- **Task directions**
The required output is the exact text of the lines from the line containing "[Saveti za Selidbu] (756, 2128)" through the final line below, inclusive, without pictures.

- **Dataset**
== == ==
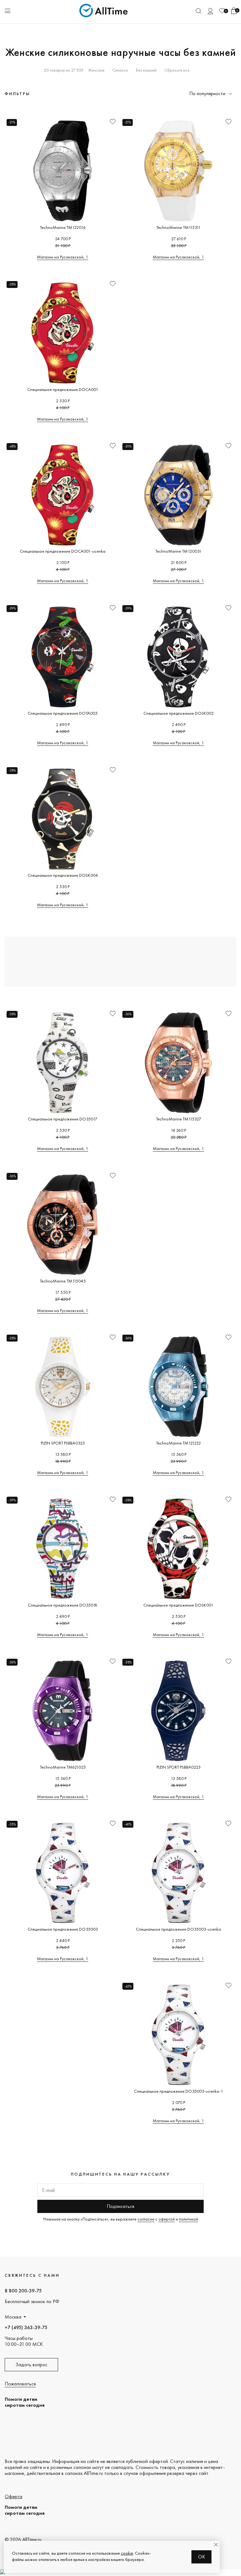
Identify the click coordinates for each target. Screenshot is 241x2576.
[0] (222, 11)
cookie (127, 2553)
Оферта (13, 2496)
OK (201, 2556)
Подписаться (120, 2206)
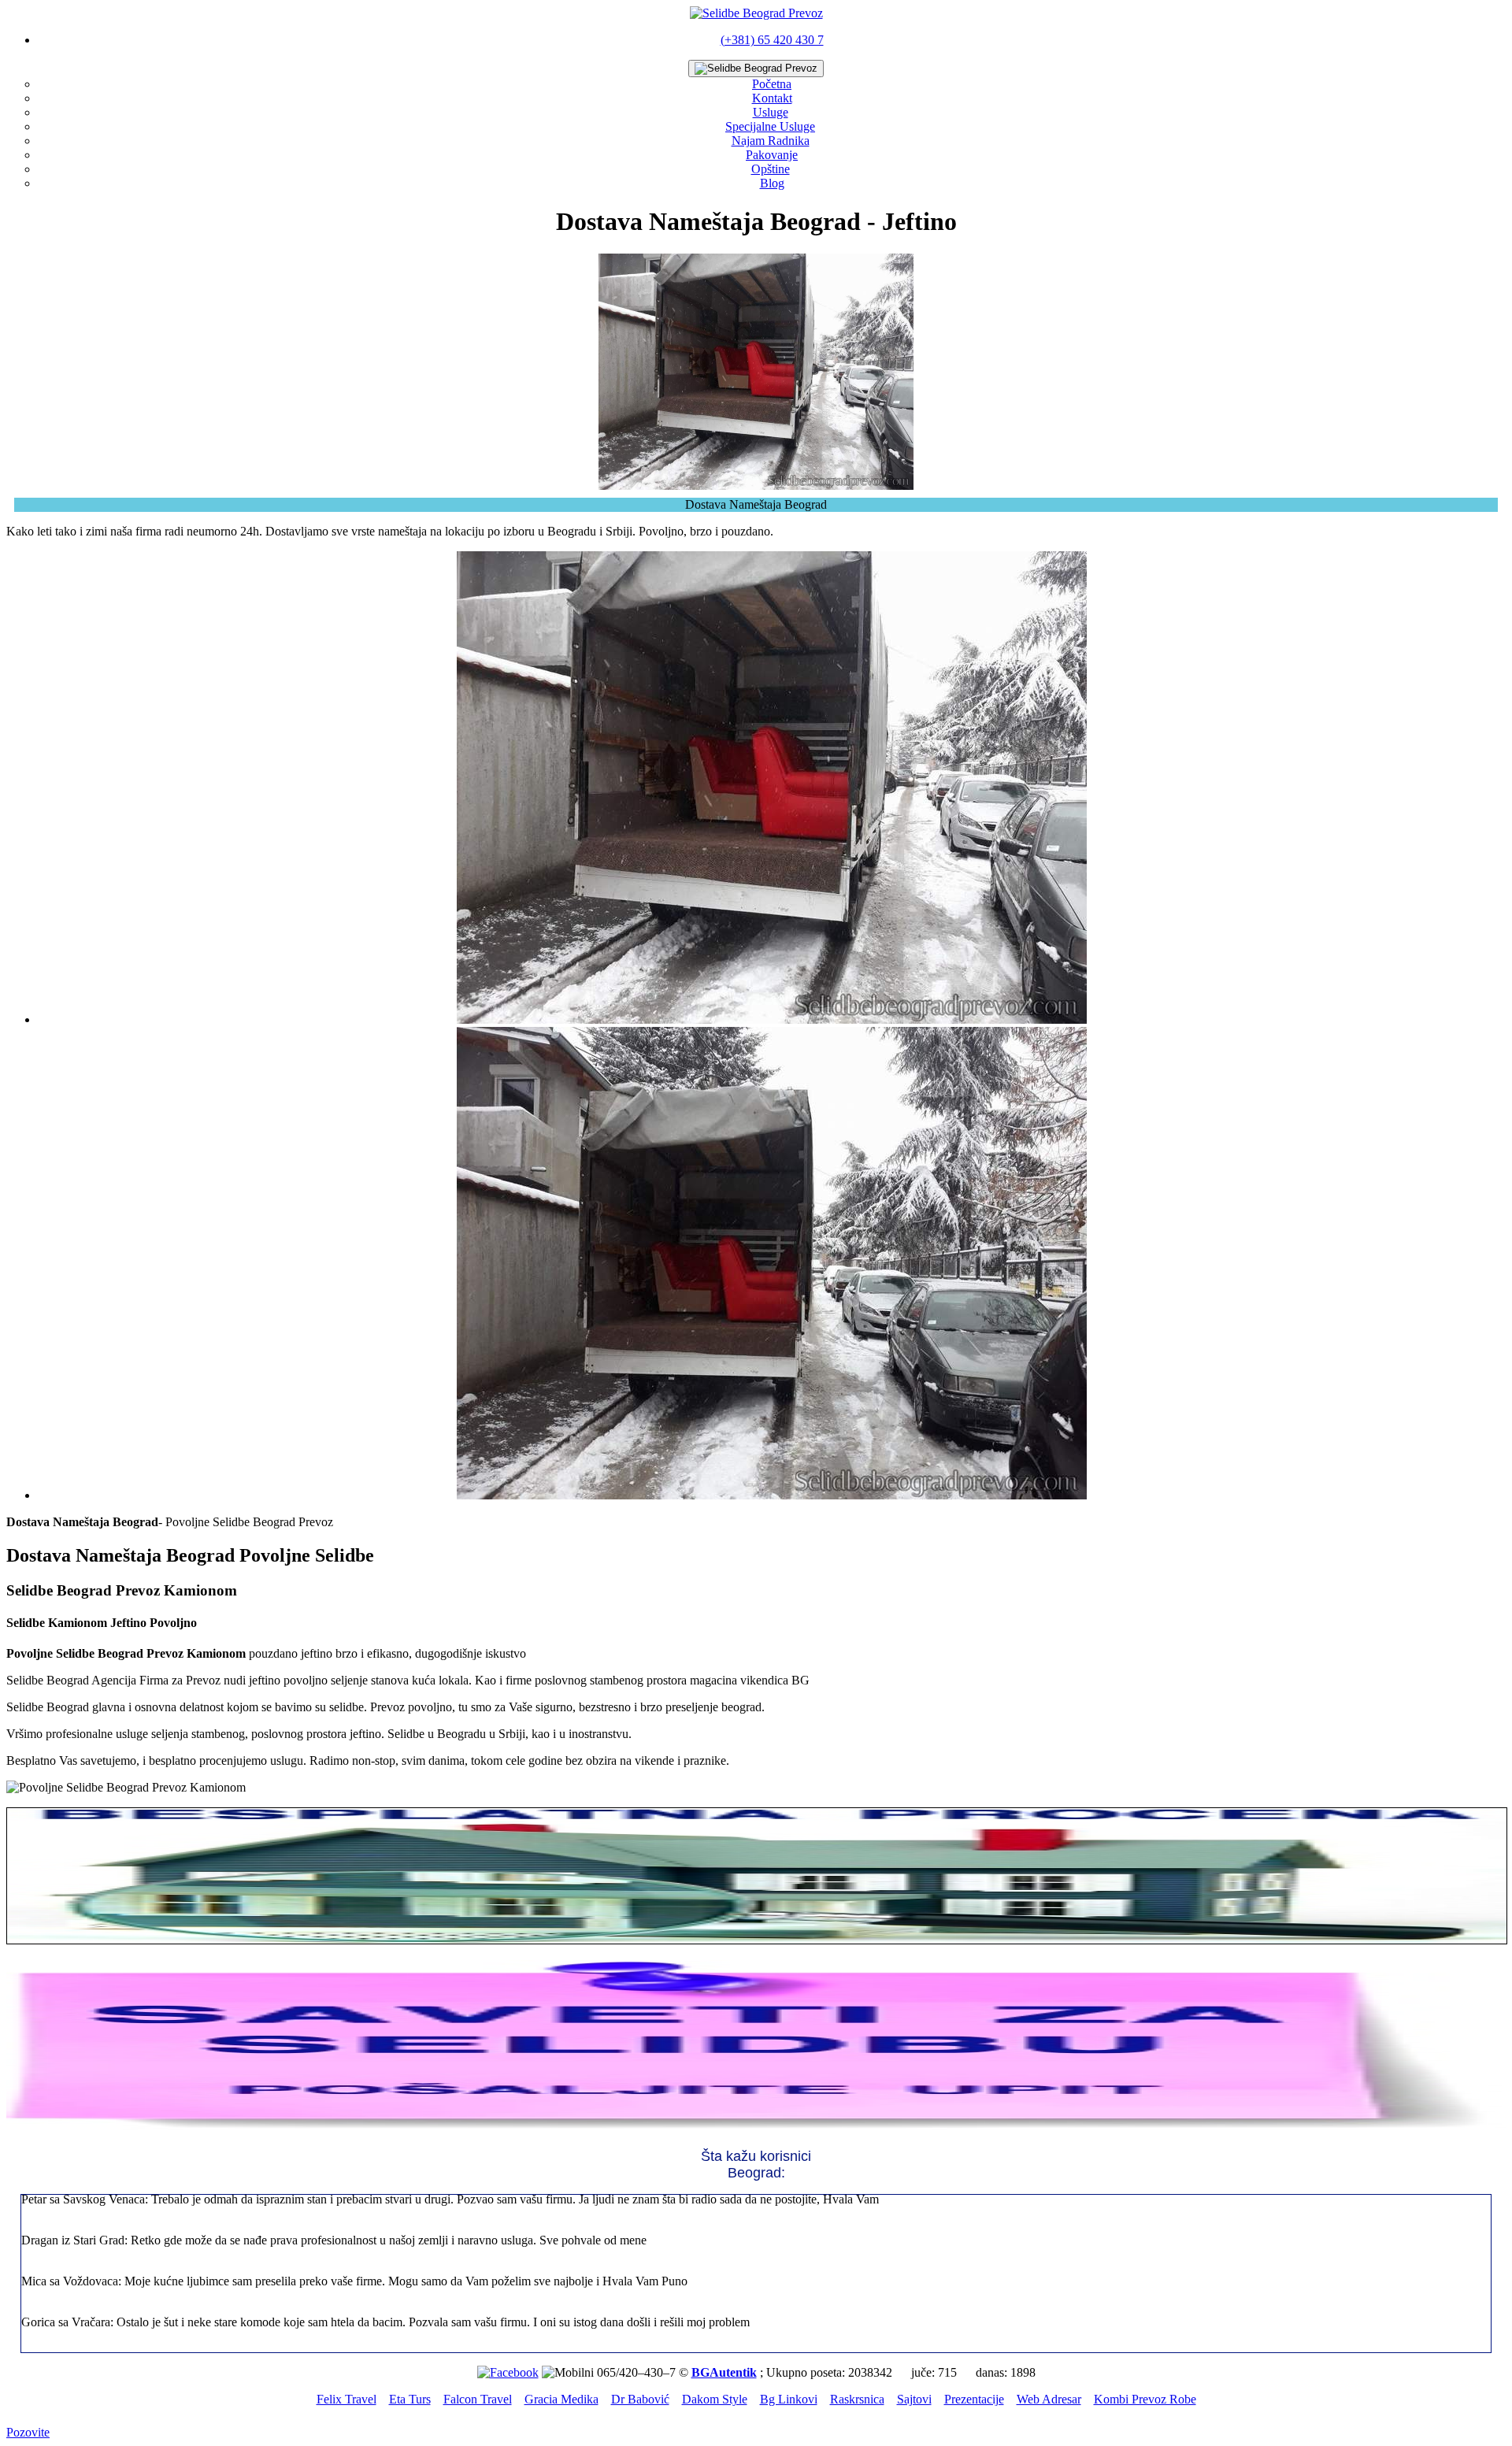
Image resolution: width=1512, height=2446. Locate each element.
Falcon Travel (477, 2399)
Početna (771, 84)
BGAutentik (724, 2372)
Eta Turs (410, 2399)
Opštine (770, 169)
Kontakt (772, 98)
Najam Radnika (771, 140)
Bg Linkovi (788, 2399)
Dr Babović (640, 2399)
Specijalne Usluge (770, 126)
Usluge (770, 112)
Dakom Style (714, 2399)
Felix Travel (346, 2399)
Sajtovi (914, 2399)
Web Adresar (1049, 2399)
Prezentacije (974, 2399)
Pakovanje (772, 154)
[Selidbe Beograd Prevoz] (756, 13)
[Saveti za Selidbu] (756, 2128)
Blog (772, 183)
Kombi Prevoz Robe (1145, 2399)
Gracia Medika (561, 2399)
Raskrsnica (857, 2399)
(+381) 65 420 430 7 (772, 39)
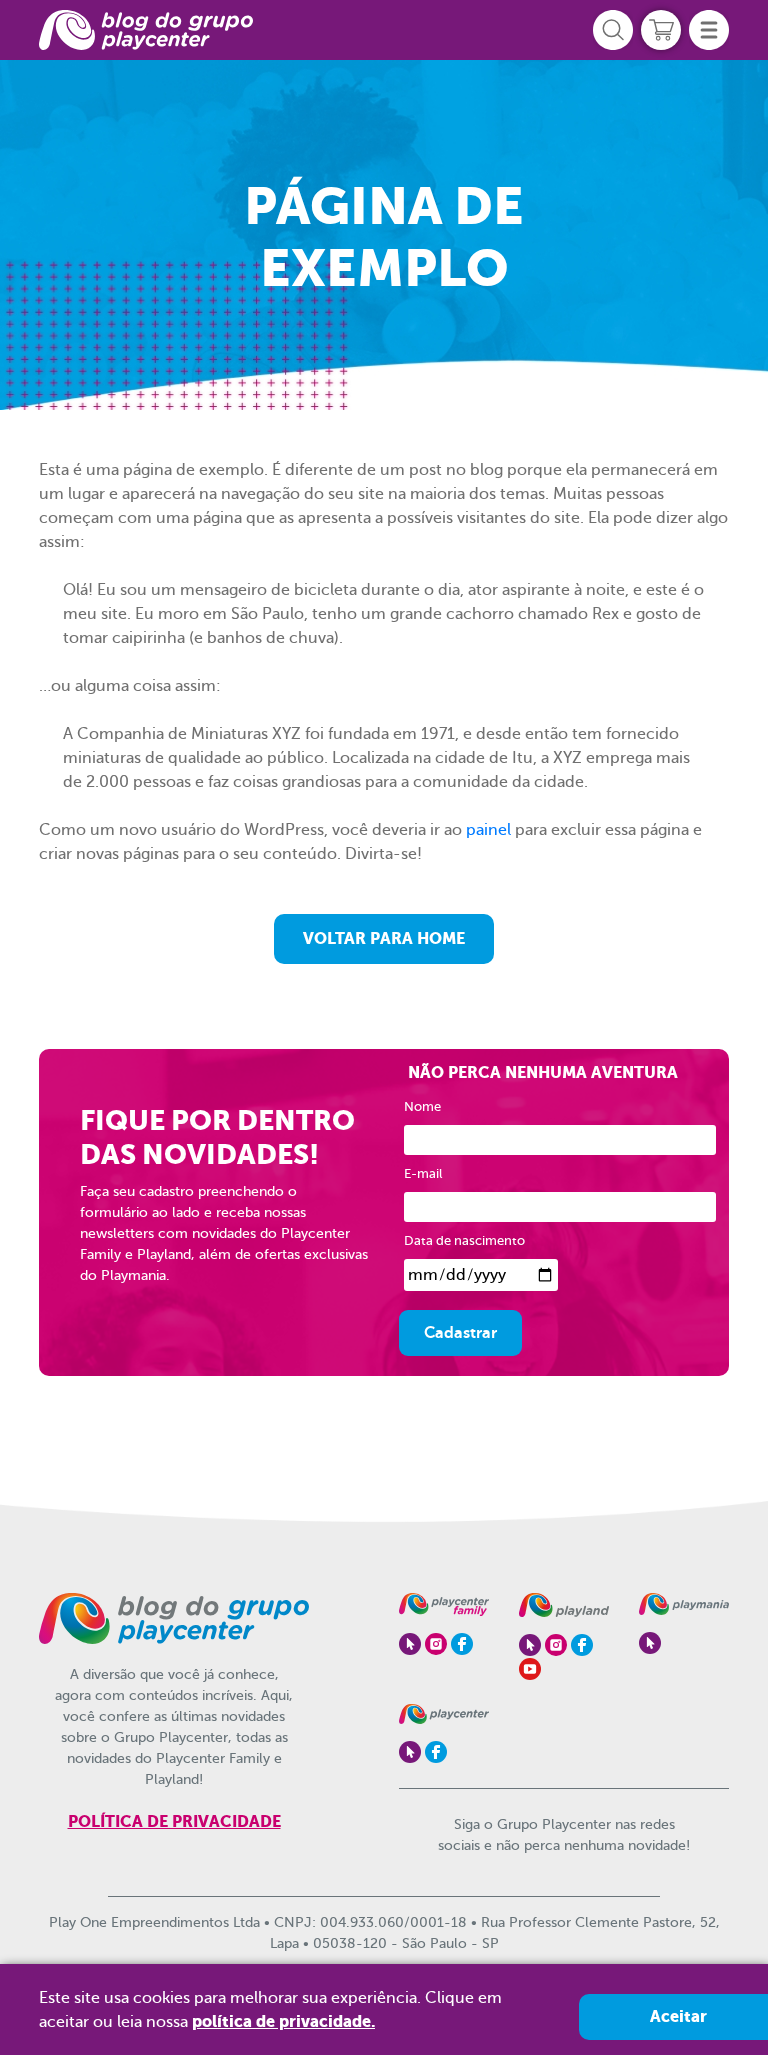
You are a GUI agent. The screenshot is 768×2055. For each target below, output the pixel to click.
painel (488, 830)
== == ==
- **Result**
[Saveti za Selidbu] (756, 2128)
Blog (772, 183)
Kombi Prevoz Robe (1145, 2399)
Gracia Medika (561, 2399)
Raskrsnica (857, 2399)
(+381) 65 420 430 7 (772, 39)
You are a GUI agent. The screenshot is 768×2055. For each target below, output the pixel to click.
painel (488, 830)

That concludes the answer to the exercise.